No Brasil, greves foram deflagradas por trabalhadores/as ainda no período imperial e escravocrata. Foi o caso da chamada Greve dos Ganhadores
, em Salvador (BA), em 1857⁸. Ganhadores eram negros - escravos ou livres -, que trabalhavam nas ruas de Salvador, numa miríade de tarefas essenciais à vida cotidiana da cidade, tais como o transporte de mercadorias e de pessoas. Insatisfeitos com medidas determinadas pela Câmara Municipal⁹, os ganhadores
cruzaram os braços por cerca de 10 dias, a partir de 1º de junho de 1857, em pleno regime escravista, deixando desertas as ruas da cidade. Segundo João José Reis,
Os jornais noticiavam os prejuízos, cobravam medidas enérgicas das autoridades e registravam temor pelo iminente desabastecimento. As autoridades estavam aflitas, a cidade virou um caos e os ganhadores perturbaram o sono daqueles que dependiam da sua força de trabalho". (REIS, J. J., 2019, p. 16).
Sob forte pressão senhorial e premidos pela necessidade do ganho
, no décimo segundo dia a greve estava praticamente esvaziada. Apesar de não terem conseguido derrubar a exigência de portarem uma chapa de metal junto ao corpo, com o número de matrícula - já que muitos ganhadores
reapareceram nas ruas com o objeto exposto - a paralisação obteve êxitos: a taxa de matrícula foi abolida e outras medidas preconizadas pela Câmara foram modificadas.
Entretanto, a greve de trabalhadores/as assalariados/as, organizada por sindicatos, como se conhece hoje, afirma-se como arma de luta por reivindicações junto ao patronato especialmente no contexto típico do modo de produção capitalista no Brasil, a partir do final do século XIX.
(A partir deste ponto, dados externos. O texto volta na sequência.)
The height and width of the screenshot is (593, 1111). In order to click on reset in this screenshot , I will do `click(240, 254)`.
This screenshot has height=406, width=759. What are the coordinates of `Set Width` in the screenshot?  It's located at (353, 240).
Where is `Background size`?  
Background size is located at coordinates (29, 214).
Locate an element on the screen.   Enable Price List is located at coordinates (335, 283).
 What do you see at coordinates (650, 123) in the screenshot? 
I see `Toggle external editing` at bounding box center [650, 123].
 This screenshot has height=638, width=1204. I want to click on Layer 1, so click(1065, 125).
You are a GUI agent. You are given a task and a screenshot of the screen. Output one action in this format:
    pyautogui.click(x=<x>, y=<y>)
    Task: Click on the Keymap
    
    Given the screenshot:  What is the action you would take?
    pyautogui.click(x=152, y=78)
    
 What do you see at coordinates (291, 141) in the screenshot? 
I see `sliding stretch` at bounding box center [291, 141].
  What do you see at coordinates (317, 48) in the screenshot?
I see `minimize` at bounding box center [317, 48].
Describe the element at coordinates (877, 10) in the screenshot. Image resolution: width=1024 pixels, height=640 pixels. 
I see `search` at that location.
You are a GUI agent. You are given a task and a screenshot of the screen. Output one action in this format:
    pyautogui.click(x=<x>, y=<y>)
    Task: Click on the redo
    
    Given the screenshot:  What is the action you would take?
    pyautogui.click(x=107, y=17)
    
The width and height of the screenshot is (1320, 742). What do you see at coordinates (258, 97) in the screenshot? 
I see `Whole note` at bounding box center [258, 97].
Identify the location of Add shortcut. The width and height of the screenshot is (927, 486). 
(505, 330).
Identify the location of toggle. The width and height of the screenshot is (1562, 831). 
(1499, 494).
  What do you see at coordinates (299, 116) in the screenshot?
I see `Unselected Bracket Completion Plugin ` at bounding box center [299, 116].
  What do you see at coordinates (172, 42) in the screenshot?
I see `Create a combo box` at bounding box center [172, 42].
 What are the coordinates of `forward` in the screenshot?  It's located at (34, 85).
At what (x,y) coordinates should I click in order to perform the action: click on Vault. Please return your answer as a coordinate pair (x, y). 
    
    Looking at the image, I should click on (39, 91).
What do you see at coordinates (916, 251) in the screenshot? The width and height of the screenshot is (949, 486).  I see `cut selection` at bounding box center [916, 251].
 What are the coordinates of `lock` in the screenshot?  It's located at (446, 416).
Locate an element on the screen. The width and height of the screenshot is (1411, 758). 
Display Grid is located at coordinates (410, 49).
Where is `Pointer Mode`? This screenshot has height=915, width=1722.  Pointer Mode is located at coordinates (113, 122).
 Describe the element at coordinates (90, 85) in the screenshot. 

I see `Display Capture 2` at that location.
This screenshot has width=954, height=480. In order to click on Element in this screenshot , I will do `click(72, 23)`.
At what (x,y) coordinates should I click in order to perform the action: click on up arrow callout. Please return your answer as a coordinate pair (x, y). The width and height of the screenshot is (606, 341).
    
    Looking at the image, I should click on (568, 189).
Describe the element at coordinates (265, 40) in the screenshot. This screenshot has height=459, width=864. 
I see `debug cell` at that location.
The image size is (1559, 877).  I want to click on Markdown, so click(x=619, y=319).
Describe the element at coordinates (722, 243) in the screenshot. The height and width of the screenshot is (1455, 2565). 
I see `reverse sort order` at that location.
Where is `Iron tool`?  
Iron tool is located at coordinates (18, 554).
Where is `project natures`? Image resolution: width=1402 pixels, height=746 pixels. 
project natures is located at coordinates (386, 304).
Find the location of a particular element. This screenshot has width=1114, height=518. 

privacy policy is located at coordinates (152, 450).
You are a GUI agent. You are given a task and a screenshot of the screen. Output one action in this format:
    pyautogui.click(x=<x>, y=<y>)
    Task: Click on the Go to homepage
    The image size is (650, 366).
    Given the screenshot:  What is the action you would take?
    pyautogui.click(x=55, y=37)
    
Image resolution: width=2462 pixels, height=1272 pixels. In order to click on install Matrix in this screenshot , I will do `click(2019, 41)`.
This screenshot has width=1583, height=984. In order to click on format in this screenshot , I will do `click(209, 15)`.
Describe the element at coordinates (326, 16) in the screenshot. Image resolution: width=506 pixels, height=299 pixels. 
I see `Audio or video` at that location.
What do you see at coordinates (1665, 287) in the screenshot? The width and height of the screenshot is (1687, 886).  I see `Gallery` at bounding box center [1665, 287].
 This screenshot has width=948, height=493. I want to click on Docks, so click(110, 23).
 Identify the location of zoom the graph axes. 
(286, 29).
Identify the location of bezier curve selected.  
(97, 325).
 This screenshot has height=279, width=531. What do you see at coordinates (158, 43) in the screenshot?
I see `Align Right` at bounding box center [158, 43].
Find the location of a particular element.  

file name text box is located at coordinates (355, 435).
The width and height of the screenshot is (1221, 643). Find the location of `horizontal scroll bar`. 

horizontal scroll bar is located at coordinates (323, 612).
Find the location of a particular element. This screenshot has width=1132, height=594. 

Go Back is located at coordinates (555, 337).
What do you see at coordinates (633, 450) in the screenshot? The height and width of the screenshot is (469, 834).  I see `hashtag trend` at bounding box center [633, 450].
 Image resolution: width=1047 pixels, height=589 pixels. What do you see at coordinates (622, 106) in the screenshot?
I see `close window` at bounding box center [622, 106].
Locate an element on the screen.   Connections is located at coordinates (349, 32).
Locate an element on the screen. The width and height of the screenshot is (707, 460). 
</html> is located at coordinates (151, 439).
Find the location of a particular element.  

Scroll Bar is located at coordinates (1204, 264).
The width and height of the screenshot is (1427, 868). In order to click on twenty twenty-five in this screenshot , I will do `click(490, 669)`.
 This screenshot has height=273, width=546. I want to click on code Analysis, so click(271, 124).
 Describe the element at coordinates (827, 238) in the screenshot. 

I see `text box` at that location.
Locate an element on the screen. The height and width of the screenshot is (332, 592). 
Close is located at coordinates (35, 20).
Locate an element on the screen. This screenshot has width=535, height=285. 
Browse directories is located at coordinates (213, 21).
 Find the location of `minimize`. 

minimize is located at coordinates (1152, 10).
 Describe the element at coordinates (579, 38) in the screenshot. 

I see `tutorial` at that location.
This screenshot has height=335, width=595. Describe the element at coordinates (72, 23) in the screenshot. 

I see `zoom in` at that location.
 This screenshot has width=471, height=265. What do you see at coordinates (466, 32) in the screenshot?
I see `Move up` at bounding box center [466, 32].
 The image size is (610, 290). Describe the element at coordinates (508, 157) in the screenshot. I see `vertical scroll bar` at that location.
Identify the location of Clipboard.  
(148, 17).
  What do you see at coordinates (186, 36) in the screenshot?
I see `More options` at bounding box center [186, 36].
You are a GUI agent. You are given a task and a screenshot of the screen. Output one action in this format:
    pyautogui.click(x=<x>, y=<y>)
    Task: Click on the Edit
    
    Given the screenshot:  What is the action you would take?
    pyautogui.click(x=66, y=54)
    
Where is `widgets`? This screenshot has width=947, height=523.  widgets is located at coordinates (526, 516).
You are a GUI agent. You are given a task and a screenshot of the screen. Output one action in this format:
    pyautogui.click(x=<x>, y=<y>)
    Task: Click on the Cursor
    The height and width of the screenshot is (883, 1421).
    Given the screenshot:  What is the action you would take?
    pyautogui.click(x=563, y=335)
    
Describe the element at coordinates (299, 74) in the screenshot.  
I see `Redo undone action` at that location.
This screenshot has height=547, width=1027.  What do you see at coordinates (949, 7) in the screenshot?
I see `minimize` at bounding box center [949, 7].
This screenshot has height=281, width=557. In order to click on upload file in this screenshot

Embora estatísticas sobre greves no Brasil no período anterior a 1978 sejam de difícil obtenção – para certos períodos só há disponibilidade de informações para o estado de São Paulo -, alguns/umas estudiosos/as pesquisaram os movimentos deflagrados pelos/as trabalhadores/as a partir de 1888, apresentando a frequência de greves em distintos contextos sociopolíticos e econômicos, que foram computados por Eduardo Noronha (NORONHA, 2009), da seguinte forma:
QUADRO 1 – TOTAL DE GREVES E MÉDIA ANUAL DE GREVES NO BRASIL - 1888 a 1977 -
Fontes: (a) (Simão, 1981) Sindicato e Estado. Dados referem-se apenas ao Estado de S. Paulo; (b) (Sandoval, 1994). Os trabalhadores param. Greves e mudança social no Brasil (1945-1990); (c) Não há informações coletadas para esse período. Quadro adaptado por este autor, a partir de NORONHA, 2009, p. 126.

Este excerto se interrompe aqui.